PROBLEM TO SOLVE:
Take the lines from the one with "You are a GUI" through the last line of the material below and write them out exactly, without any pictures.

SUPPLIED INFORMATION:
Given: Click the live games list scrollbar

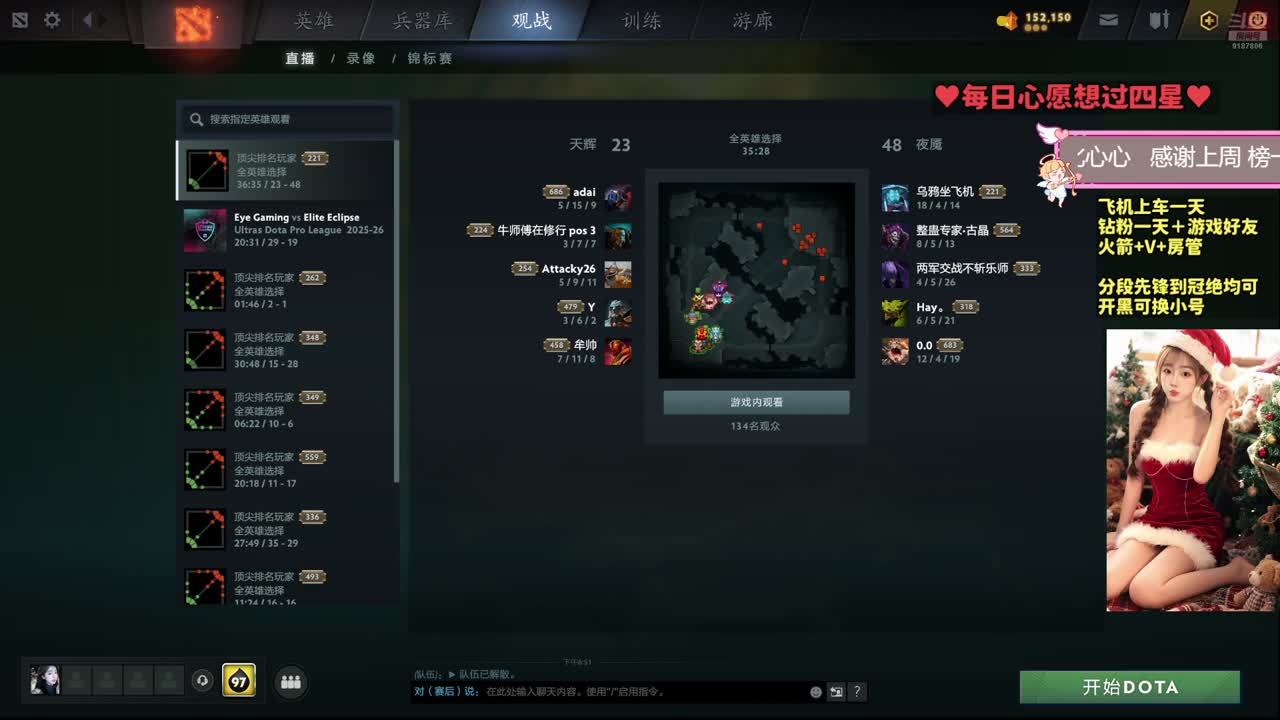Looking at the screenshot, I should [397, 310].
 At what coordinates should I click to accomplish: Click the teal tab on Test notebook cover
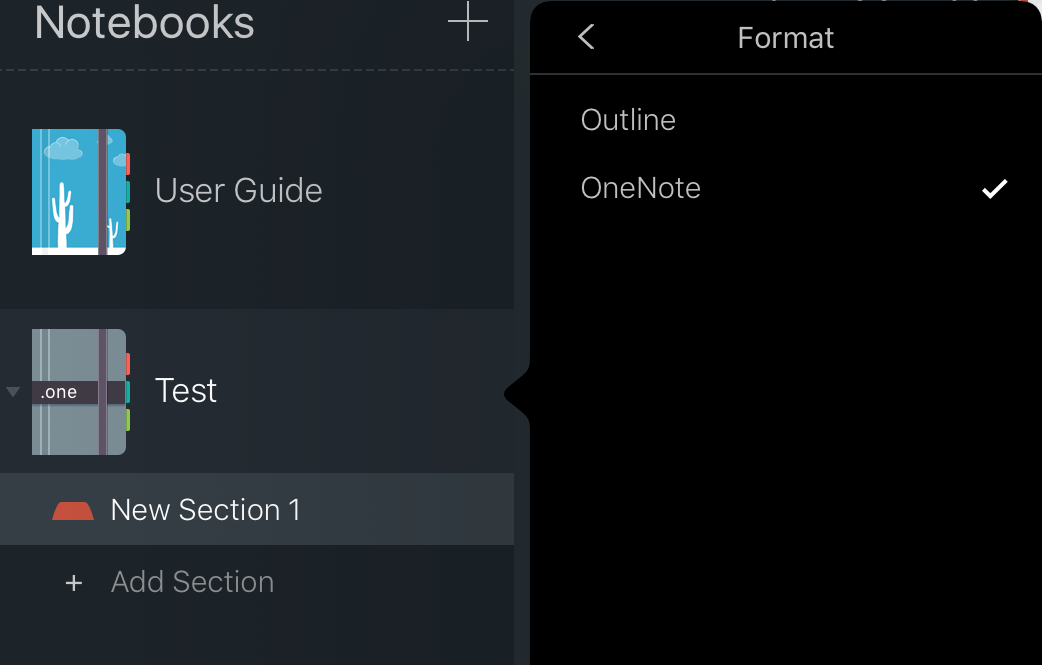pos(128,392)
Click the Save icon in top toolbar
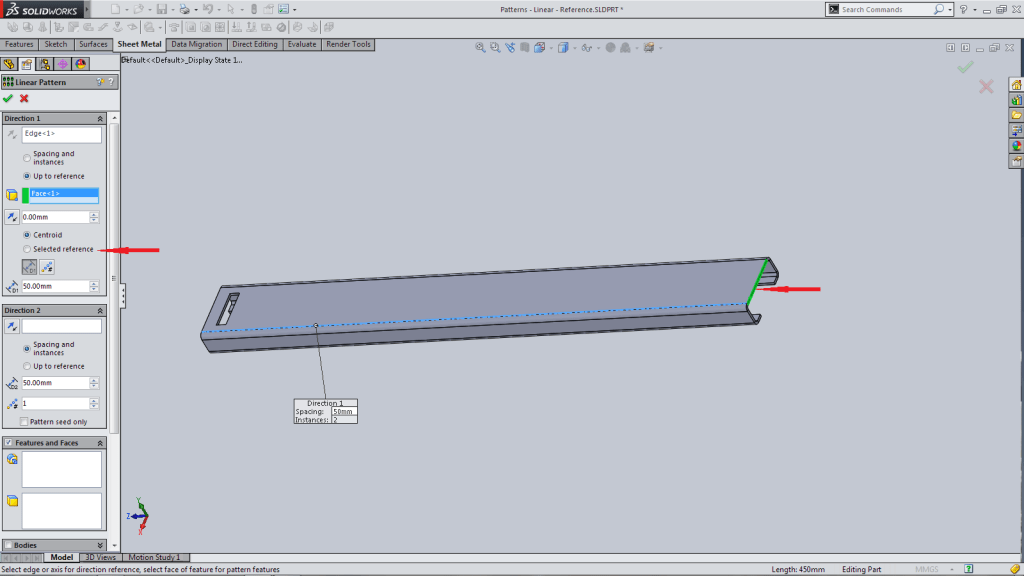 (x=159, y=9)
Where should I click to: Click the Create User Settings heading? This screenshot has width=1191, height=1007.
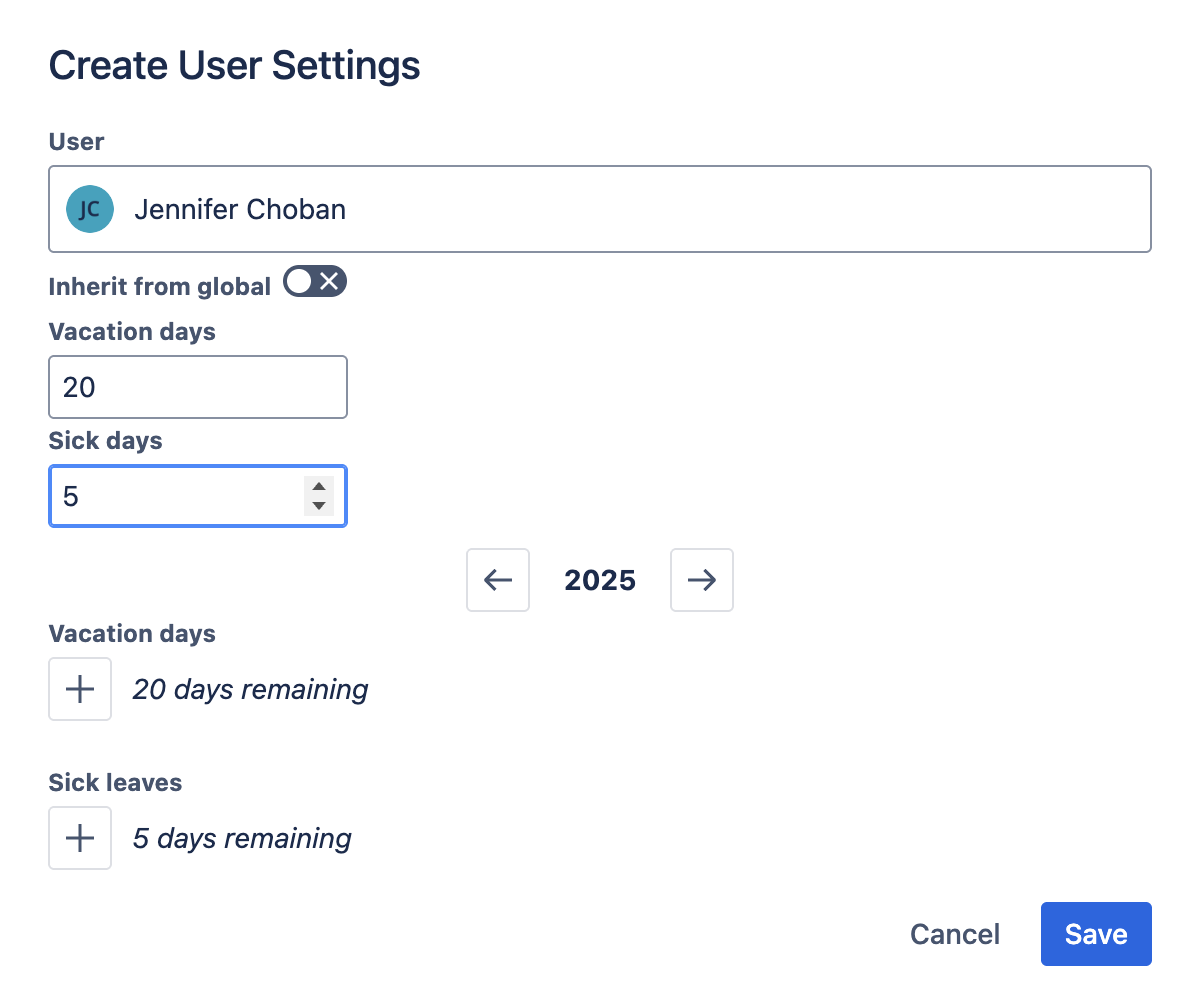[234, 64]
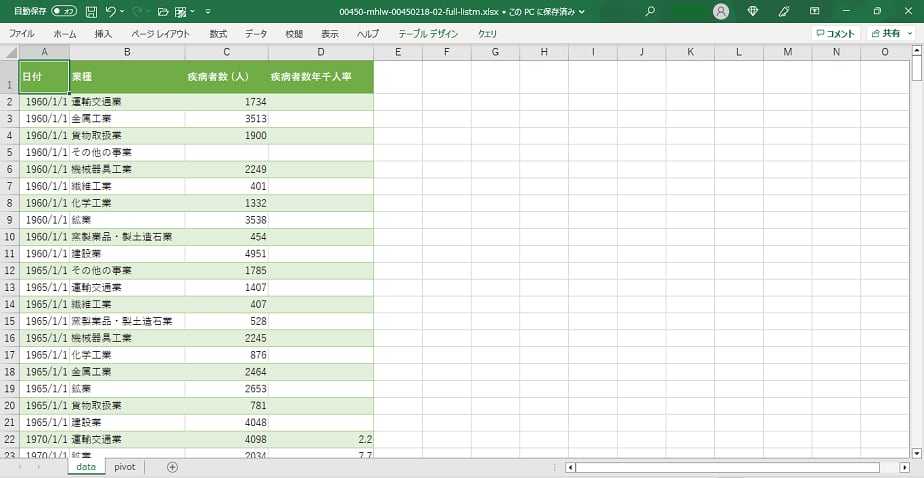Click the コメント button

point(834,33)
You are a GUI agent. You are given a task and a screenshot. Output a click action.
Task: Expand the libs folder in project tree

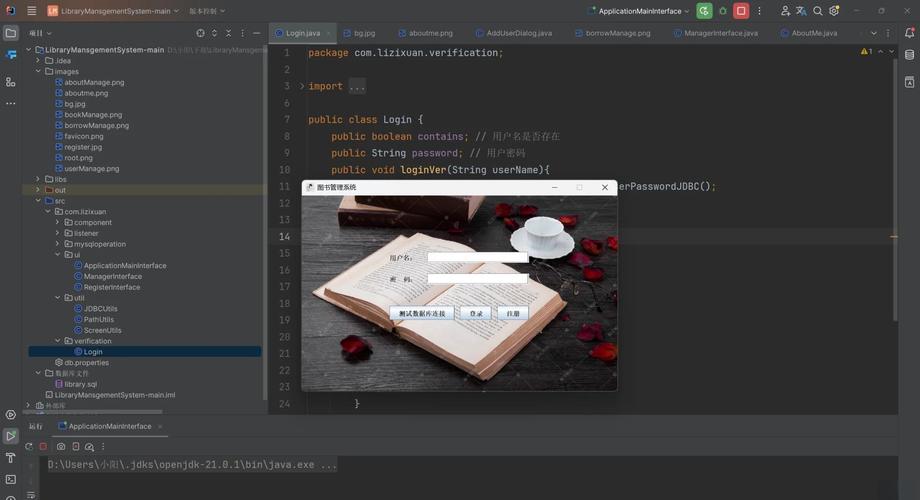tap(38, 180)
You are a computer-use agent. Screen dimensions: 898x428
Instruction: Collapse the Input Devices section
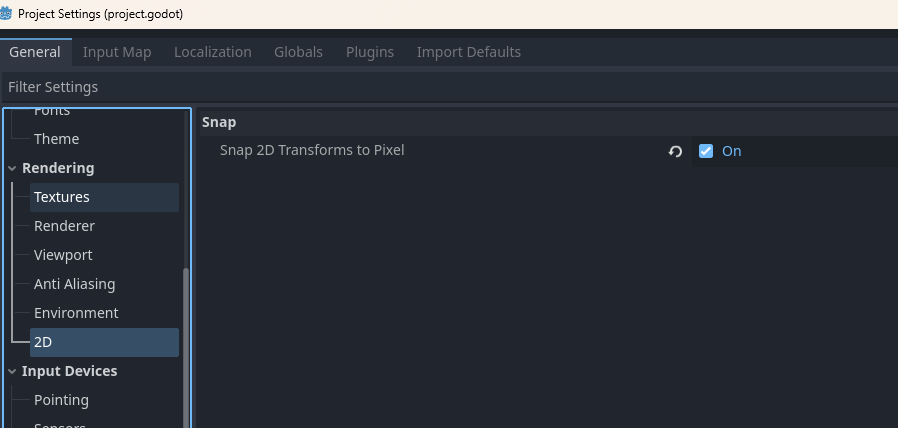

ANSWER AREA:
You are a GUI agent. You are given a task and a screenshot. Output a click action.
Task: Expand the libs folder in project tree

tap(38, 180)
You are a computer-use agent. Screen dimensions: 898x428
Instruction: Collapse the Input Devices section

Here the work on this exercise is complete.